◆ TEXT SHOWN:
## Begin
I’m not really in the mood to be awake. Like John, I too feel this stack of things piling up due to the end of the year. I’ve got it pretty well under control, but eh, I’ll list what’s all going on anyway. For those of you who don’t read this regularly, it might be a good place to recap.

In the scheme of school, I have 2 lectures that I will attend for sure left, I have 1 lab report to write, I have 1 homework assignment left to type up, and 1 quiz. That’s a pretty normal work load for me in an average week, so no concerns. My finals next week fall on Monday, Wednesday, and Saturday. They are nicely spread out so I don’t think I’ll be overly stressed. However, if we tie finals week with my next issue you can see where we might have a problem.

Next week I actually start school at MSA. Justin? Go to school at MSA? no way. Well, I don’t think I will be going their for much. Hopefully, if I can get away with it, I will only be taking Softball, and perhaps helping teach a computer course. The rest of my spare time can then be put into starting to make the conversations to MSA’s computer network. Don’t know, but I need to talk to Pat about it. There is some slight concern about me graduating, but eh, worst case scenario, I’ll get the Board of Directors to wave my requirements. They love me afterall :-).
## End
◆ GIVEN MATERIAL:
## Begin
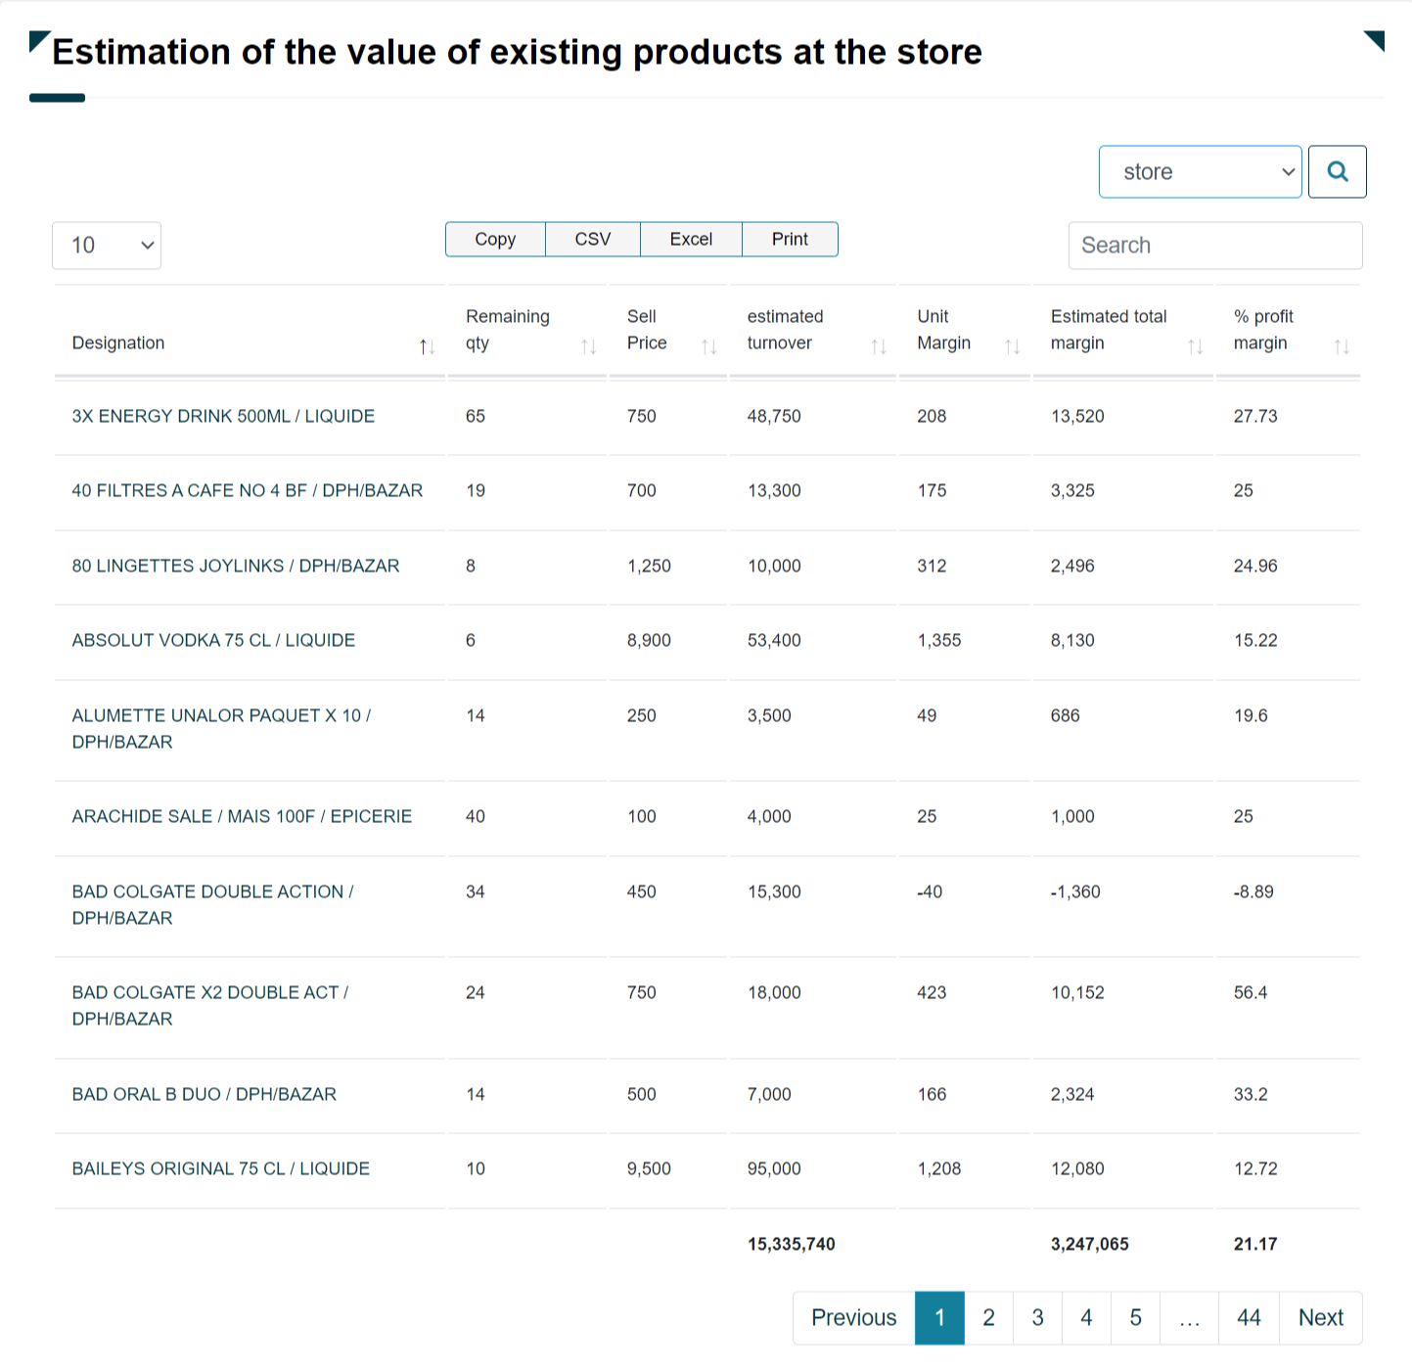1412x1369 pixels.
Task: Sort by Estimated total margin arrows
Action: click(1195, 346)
## End
◆ DIRECTIONS:
**1)** List each remaining school item that the post names in the paragraph beginning "In the scheme of school," along with its count.
**2)** Extract the post's text from "I’m not really" to "have a problem.".

◆ OUTPUTS FOR THE TASKS:
**1)**
- 2 lectures to attend
- 1 lab report to write
- 1 homework assignment to type up
- 1 quiz

**2)**
I’m not really in the mood to be awake. Like John, I too feel this stack of things piling up due to the end of the year. I’ve got it pretty well under control, but eh, I’ll list what’s all going on anyway. For those of you who don’t read this regularly, it might be a good place to recap.

In the scheme of school, I have 2 lectures that I will attend for sure left, I have 1 lab report to write, I have 1 homework assignment left to type up, and 1 quiz. That’s a pretty normal work load for me in an average week, so no concerns. My finals next week fall on Monday, Wednesday, and Saturday. They are nicely spread out so I don’t think I’ll be overly stressed. However, if we tie finals week with my next issue you can see where we might have a problem.